I have a simple {targets}
pipeline where I read the content of a webpage:
list(targets::tar_target(
html_content, rvest::read_html("https://www.worldatlas.com/na/us/area-codes.html")
))
When I run the pipeline (i.e. targets::tar_make()
) and check the content of the html_content
target, this is what I get:
> tar_read(html_content)
$node
<pointer: (nil)>
$doc
<pointer: (nil)>
attr(,"class")
[1] "xml_document" "xml_node"
Odd! However, I am able to read the webpage when I run the rvest::read_html(...)
code in the console. I dug around a little bit and learned that the function does not do well in "saved environments" (source).
Now, speaking of saved environments, my entire Linux (Pop OS) configuration is managed by the reproducibility powerhouse Nix. It is not very well known in useRs' circles, but is becoming more and more known thanks to the efforts of Bruno Rodrigues and co. with their great rix package (an R package which creates Nix-based local reproducible environments for R projects). I am no longer using the {rix}
package, but spent some time learning how Nix works and am using it directly.

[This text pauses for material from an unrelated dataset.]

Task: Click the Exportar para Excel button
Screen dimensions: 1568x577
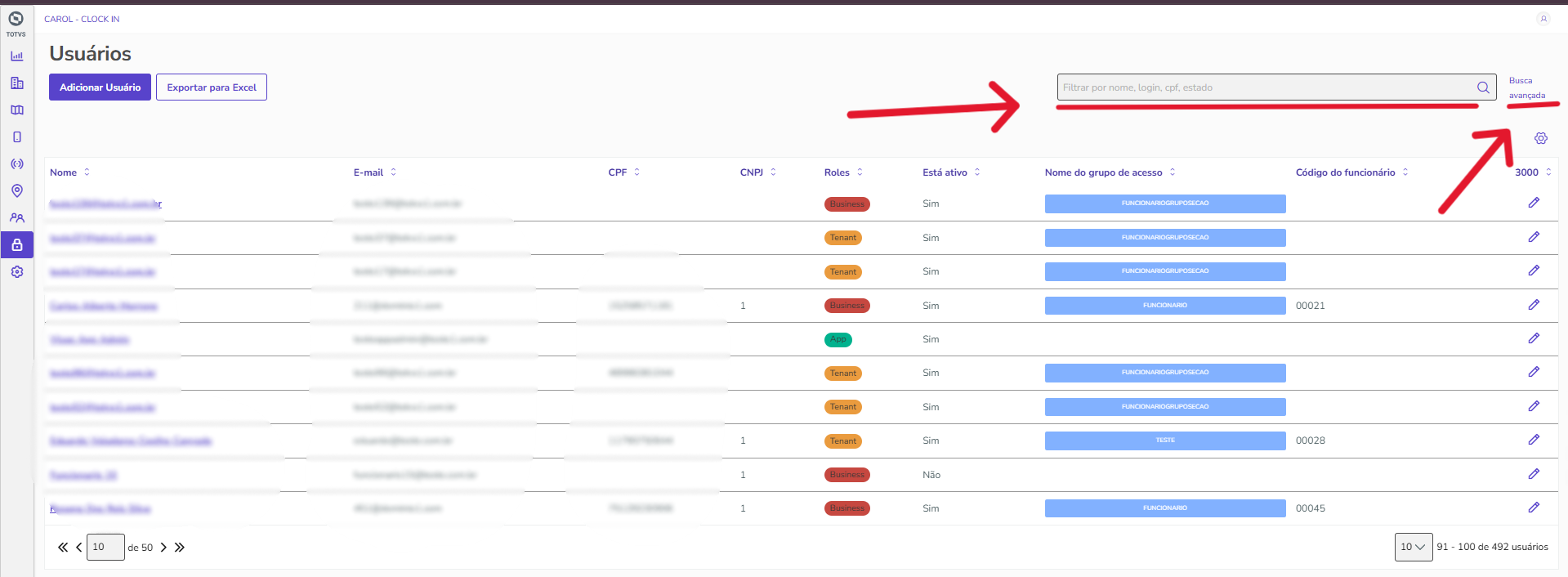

I suspect that this constitutes a "saved environment", which causes problems for the rvest::read_html()
function.
Does anyone know how I can resolve this issue?
Also @wlandau apologies for tagging you.
> sessionInfo()
R version 4.4.1 (2024-06-14)
Platform: x86_64-pc-linux-gnu
Running under: Pop!_OS 22.04 LTS
> packageVersion("rvest")
[1] '1.0.4'
> packageVersion("targets")
[1] '1.7.1'